Dès lors, l’acheteur public, en qualité de responsable de traitement, devra appliquer sa politique de violation des données et à tout le moins obtenir de son prestataire les informations suivantes :

– la nature de la violation de données à caractère personnel y compris, si possible, les catégories et le nombre approximatif de personnes concernées par la violation et les catégories et le nombre approximatif d’enregistrements de données à caractère personnel concernés ;
– le nom et les coordonnées du délégué à la protection des données ou d’un autre point de contact auprès duquel des informations supplémentaires peuvent être obtenues ;
– les conséquences probables de la violation de données à caractère personnel ;
– les mesures prises par le prestataire ou qu’il propose de prendre pour remédier à la violation de données à caractère personnel, y compris, le cas échéant, les mesures pour en atténuer les éventuelles conséquences négatives.
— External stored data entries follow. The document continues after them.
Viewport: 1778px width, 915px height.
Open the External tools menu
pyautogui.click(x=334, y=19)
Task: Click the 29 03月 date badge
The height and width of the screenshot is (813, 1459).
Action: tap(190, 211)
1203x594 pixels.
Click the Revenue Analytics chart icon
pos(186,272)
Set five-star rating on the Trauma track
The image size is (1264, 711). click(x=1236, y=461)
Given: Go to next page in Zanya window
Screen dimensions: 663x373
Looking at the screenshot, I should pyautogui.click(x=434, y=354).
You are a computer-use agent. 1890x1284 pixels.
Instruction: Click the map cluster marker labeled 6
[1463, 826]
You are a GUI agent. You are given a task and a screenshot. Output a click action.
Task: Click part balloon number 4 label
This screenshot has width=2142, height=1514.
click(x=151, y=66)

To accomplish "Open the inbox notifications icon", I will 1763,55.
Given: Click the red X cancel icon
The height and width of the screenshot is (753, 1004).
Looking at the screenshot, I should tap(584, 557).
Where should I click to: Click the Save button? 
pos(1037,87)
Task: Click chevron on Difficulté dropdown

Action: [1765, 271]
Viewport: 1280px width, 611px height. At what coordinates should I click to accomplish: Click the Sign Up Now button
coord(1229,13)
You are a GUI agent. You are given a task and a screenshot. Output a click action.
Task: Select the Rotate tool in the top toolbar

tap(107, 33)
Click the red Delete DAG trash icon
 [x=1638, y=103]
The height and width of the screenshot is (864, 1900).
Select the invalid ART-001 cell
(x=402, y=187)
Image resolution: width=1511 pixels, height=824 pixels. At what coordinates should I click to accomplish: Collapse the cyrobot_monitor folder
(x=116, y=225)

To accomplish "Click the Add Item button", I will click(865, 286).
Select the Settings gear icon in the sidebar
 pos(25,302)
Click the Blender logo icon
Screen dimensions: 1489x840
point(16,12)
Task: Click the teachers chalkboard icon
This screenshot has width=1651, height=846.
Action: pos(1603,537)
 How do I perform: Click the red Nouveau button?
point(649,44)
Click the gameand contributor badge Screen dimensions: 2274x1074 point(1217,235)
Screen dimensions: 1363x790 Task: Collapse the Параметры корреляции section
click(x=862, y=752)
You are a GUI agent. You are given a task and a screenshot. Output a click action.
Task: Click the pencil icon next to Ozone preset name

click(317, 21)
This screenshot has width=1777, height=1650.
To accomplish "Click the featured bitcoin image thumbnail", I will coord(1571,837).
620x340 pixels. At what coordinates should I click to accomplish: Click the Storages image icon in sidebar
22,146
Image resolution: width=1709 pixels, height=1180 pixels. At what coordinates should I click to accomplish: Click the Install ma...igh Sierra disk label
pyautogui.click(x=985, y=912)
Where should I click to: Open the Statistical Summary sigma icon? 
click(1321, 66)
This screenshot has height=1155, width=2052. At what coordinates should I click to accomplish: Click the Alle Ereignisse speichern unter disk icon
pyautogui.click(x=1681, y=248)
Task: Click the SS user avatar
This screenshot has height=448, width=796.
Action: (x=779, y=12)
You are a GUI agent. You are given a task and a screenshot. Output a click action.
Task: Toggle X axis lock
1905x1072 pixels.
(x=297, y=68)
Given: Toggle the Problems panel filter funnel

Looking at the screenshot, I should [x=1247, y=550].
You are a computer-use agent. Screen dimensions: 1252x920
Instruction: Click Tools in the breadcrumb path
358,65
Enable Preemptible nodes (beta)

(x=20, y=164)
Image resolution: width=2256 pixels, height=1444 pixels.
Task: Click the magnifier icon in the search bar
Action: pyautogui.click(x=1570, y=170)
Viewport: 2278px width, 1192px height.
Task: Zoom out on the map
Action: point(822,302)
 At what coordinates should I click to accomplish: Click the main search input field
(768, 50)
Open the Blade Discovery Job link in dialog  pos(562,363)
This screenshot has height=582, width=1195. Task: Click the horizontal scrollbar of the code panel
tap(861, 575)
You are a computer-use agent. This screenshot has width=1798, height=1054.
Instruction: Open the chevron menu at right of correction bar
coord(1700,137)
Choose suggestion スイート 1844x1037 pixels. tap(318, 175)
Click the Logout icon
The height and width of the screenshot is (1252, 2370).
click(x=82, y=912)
Une fois ces informations obtenues, l’acheteur public devra déterminer s’il existe un risque d’atteinte aux droits et libertés des personnes physiques et le cas échéant procéder aux notifications obligatoires, auprès de la CNIL mais également des ARS pour les établissements de santé, les hôpitaux des armées, les laboratoires de biologie médicale et les centres de radiothérapie. Une notification aux personnes concernées sera également nécessaire dans l’éventualité où l’événement constituerait un risque élevé aux droits et libertés des personnes physiques.

Enfin, si un tel événement est susceptible d’avoir un impact significatif sur la continuité des services, les acheteurs publics, répondant à la qualification d’opérateurs de services essentiels, issue de la directive NIS (Directive Network and Information System Security), devront également notifier l’Agence nationale de la sécurité des systèmes d’information (ANSSI).